Other upgrades FUSE 4.0 ESB integrate many middleware development, design and deployment components to make it easier for devs to deploy ESBs in many different mission-0critical enterprise scenarios, and to "implement the integration patterns they need with the programming models" with which enterprise devs are most comfortable, according to Progress executives.

Among notable new capabilities in FUSE ESB 4.0 are:
  • Normalized Message Router (NMR) - a standard way for components to plug in and talk to an ESB, now supports multiple programming models in addition to JBI;
  • OSGi Framework - a faster and standard way to create, deploy, and easily provision integration components as modules;
  • Integrated FUSE Message Broker -- a JMS messaging infrastructure within the NMR and for communications with the ESB;
  • Integrated FUSE Mediation Router -- a routing engine that creates enterprise integration patterns with minimal skills required via a simple Java DSL;
  • Integrated FUSE Services Framework -- a web services feature (SOAP) that enables the easy creation of web services using a broad range of programming models;
  • Native Spring support - enables Spring users to quickly create components using Spring XML.
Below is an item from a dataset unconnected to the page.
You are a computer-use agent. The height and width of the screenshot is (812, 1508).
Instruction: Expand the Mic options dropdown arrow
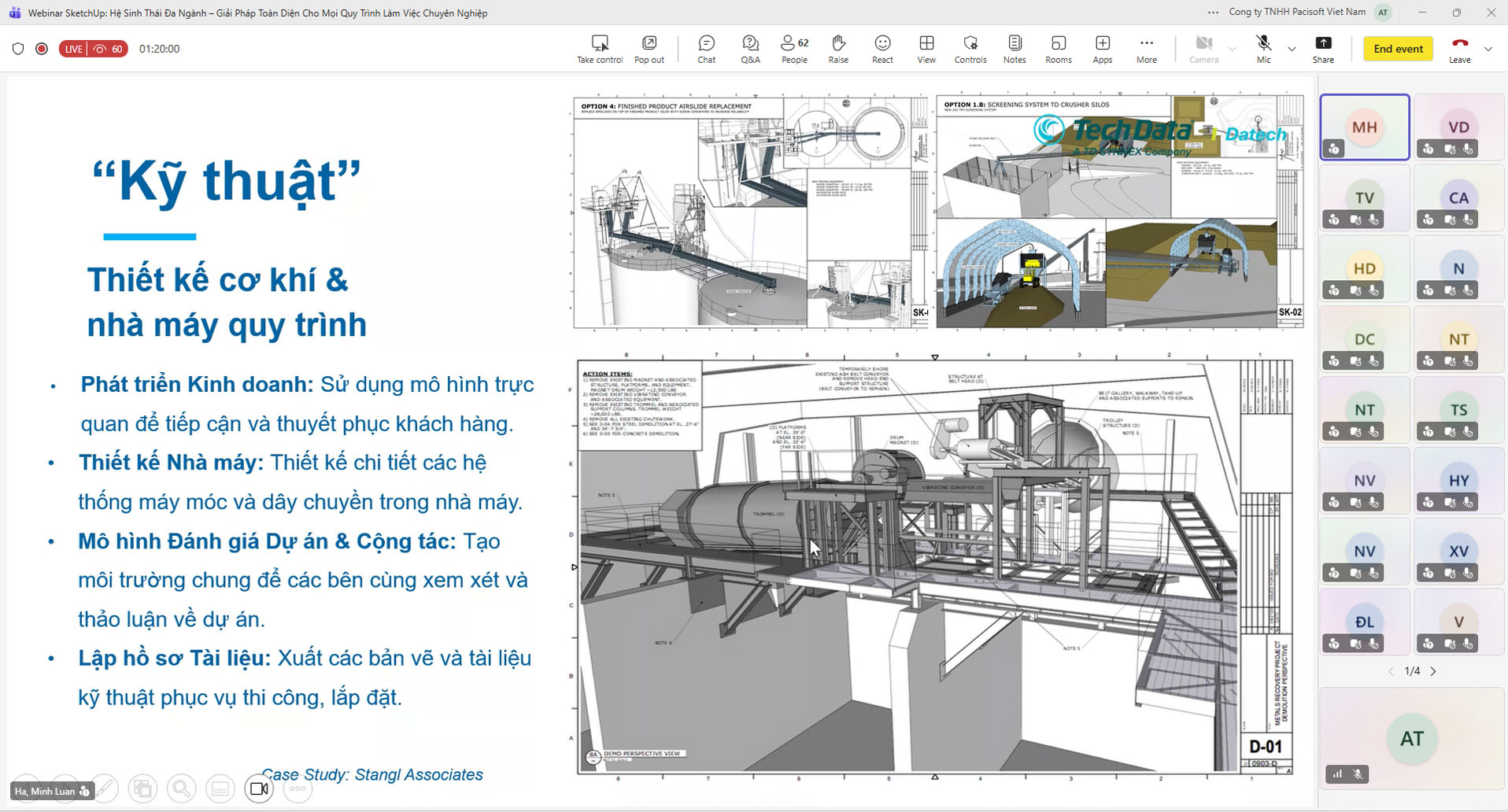point(1292,49)
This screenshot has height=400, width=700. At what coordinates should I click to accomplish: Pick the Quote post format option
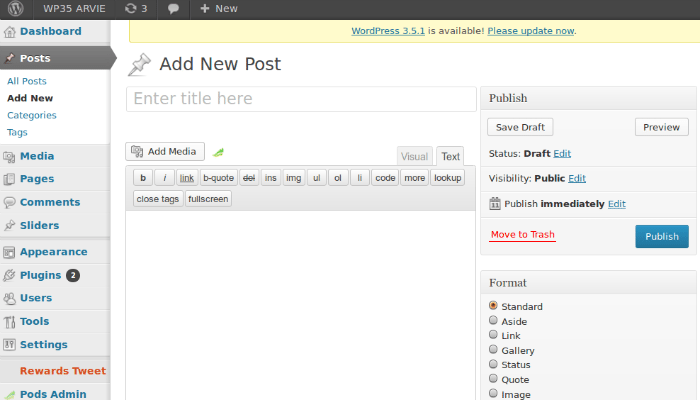pos(493,379)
  • "One of the key lessons we've learned is that we have both SOA and non-SOA customers finding value for a simple-to-use ESB. Our focus on offering simple integration with web commerce to existing systems, for instance, has found a lot of appeal for many customers, especially new customers. They also like that they get enterprise-class training and support with an open and standard platform."

    "Enterprise IT is clearly more interested in deploying open and Open Source middleware than ever," Alston added. "In this environment, both from cost and open source's maturity, people are clearly looking to Open Source as a viable option for messaging and integration."